Reputation: 67
I have sixty text files, each with two columns as shown below, each representing a unique sample, and headed 'Coverage' and 'counts'. The length of each file differs by a few rows, because for some values of Coverage, the Count is zero, therefore not printed. Each file is about 1000 rows long. Each file is named in the format "B001.BaseCovDist.txt" to "B060.BaseCovDist.txt", and in R I have them as "B001" to "B060".
How can I combine the data frames by Coverage? This is complicated by missing rows. I've tried various approaches in bash, base R, reshape(2), and dplyr.
How can I make a single graph of the Counts(y-axis) against Coverage (x-axis) with each unique sample as a different series. Ggplot2 seems ideal but I seem to need a loop or a list to add the series without having to type out all of the names in full (which would be ridiculous).
One approach that seemed good was to add a third column that contains the unique sample name because this creates a molten dataset. However this didn't work in bash (awk) because the number of whitespace delimiters varies by row.
Any help would be very welcome.
Coverage Count
1 0 7089359
2 1 983611
3 2 658253
4 3 520767
5 4 448916
6 5 400904
Upvotes: 2
Views: 442
Reputation: 67
Just to add to your answer, r2evans I added a gsub command so that the filename suffix is removed from the added column (and also some boring import modifers).
allfiles <- lapply(list.files(pattern='.BasCovDis.txt'), function(sample) cbind(sample=gsub("[.]BasCovDis.txt","", sample), read.table(sample, header=T, skip=3)))
Upvotes: 0
Reputation: 160687
A good starting point is to consider a long-format for the data vice a wide-format. Since you mentioned reshape2
, this should make sense, but check out tidyr
as well, as the docs for both document the differences between long/wide.

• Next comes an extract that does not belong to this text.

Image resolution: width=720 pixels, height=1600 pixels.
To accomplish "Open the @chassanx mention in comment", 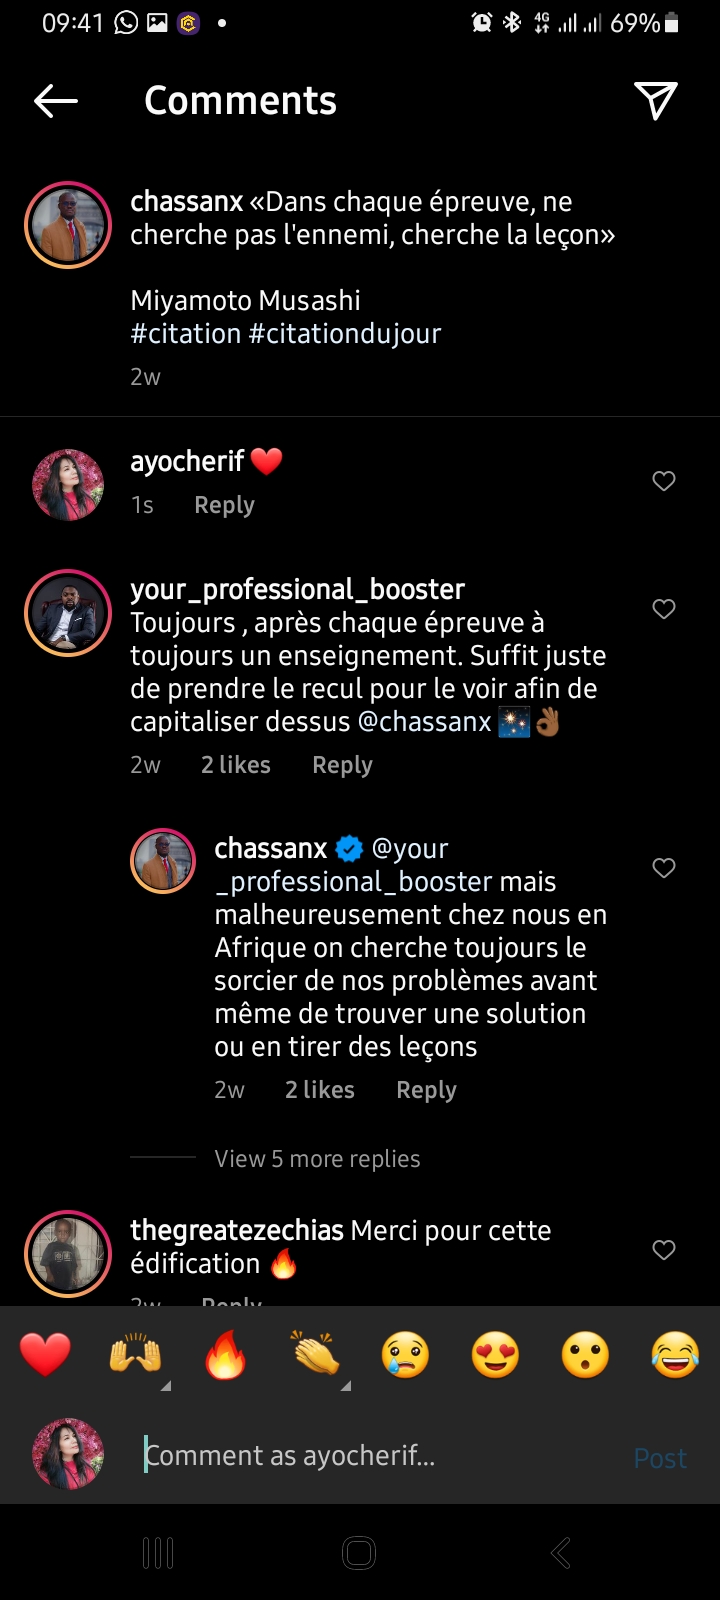I will coord(425,722).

Going with a long format, try the following:
allfiles <- lapply(list.files(pattern='foo.csv'),
function(fname) cbind(fname=fname, read.csv(fname)))
dat <- rbind_all(allfiles)
dat
## fname Coverage Count
## 1 B001.BaseCovDist.txt 0 7089359
## 2 B001.BaseCovDist.txt 1 983611
## 3 B001.BaseCovDist.txt 2 658253
## 4 B001.BaseCovDist.txt 3 520767
## 5 B001.BaseCovDist.txt 4 448916
## 6 B001.BaseCovDist.txt 5 400904
ggplot(data=dat, aes(x=Coverage, y=Count, group=fname)) + geom_line()
Upvotes: 1